WILLIAM OF SALICET

The third of the great surgeons in northern Italy was William of Salicet. He was a pupil of Bruno's and the master of Lanfranc. The first part of his life was passed at Bologna and the latter part as the municipal and hospital physician of Verona. He probably died about 1280. He was a physician as well as a surgeon and was one of those who insisted that the two modes of practising medicine should not be separated, or if they were both medicine and surgery would suffer. He thought that the physician learned much by seeing the interior of the body during life, while the surgeon was more conservative if he were a physician. It is curiously interesting to find that the Regius Professors at both Oxford and Cambridge in our time have expressed themselves somewhat similarly. Professor Clifford Allbutt is quite emphatic in this matter and Professor Osler is on record to the same effect. Following Theodoric, William of Salicet did much to get away from the Arabic abuse of the cautery and brought the knife back to its proper place again as the ideal surgical instrument.

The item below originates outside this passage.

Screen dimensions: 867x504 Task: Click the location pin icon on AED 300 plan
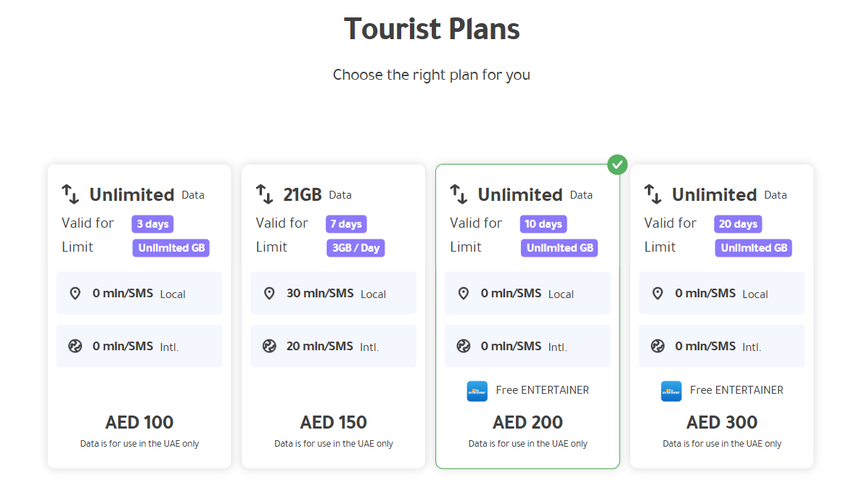tap(657, 293)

Unlike those who had written before him, William quoted very little from preceding writers. Whenever he quotes his contemporaries it is in order to criticise them. He depended on his own experience and considered that it was only what he had actually learned from experience that he should publish for the benefit of others.

A very good idea of the sort of surgery that William of Salicet practised may be obtained even from the beginning of the first chapter of his first book. This is all with regard to surgery of the head. He begins with the treatment of hydrocephalus or, as he calls it, "water collected in the heads of children newly born." He rejects opening of the head by an incision because of the danger of it. In a number of cases, however, he had had success by puncturing the scalp and membranes with a cautery, though but a very small opening was made and the fluid was allowed to escape only drop by drop. He then takes up eye diseases, a department of surgery rather well developed at that time, as can be seen from our account of the work of Pope John XXI as an ophthalmologist during the thirteenth century. See Ophthalmology (January, 1909), reprinted in "Catholic Churchmen in Science," Philadelphia, The Dolphin Press, 1909.

William devotes six chapters to the diseases of the eyes and the eyelids. Then there are two chapters on affections of the ears. Foreign bodies and an accumulation of ear wax are removed by means of instruments. A polyp is either cut off or its pedicle bound with a ligature, and it is allowed to shrivel. The next chapter is on the nose. Nasal polyps were to be grasped with a sharp tenaculum, cum tenacillis acutis, and either wholly or partially extracted. Ranula was treated by being lifted well forward by means of a sharp iron hook and then split with a razor. It is evident that the tendency of these to fill up again was recognized, and accordingly it was recommended that vitriol powder, or alum with salt, be placed in the cavity for a time after evacuation in order to produce adhesive inflammation.

In the same chapter on the mouth one finds that William did not hesitate to perform what cannot but be considered rather extensive operations within the oral cavity. For instance, he tells of removing a large epulis and gives an account in detail of the case. To quote his own words: "I cured a certain woman from Piacenza who was suffering from fleshy tumor on the gums of the upper jaw, the tumor having grown to such a size above the teeth and the gums that it was as large or perhaps larger than a hen's egg. I removed it at four operations by means of heated iron instruments. At the last operation I removed the teeth that were loose with certain parts of the jawbone."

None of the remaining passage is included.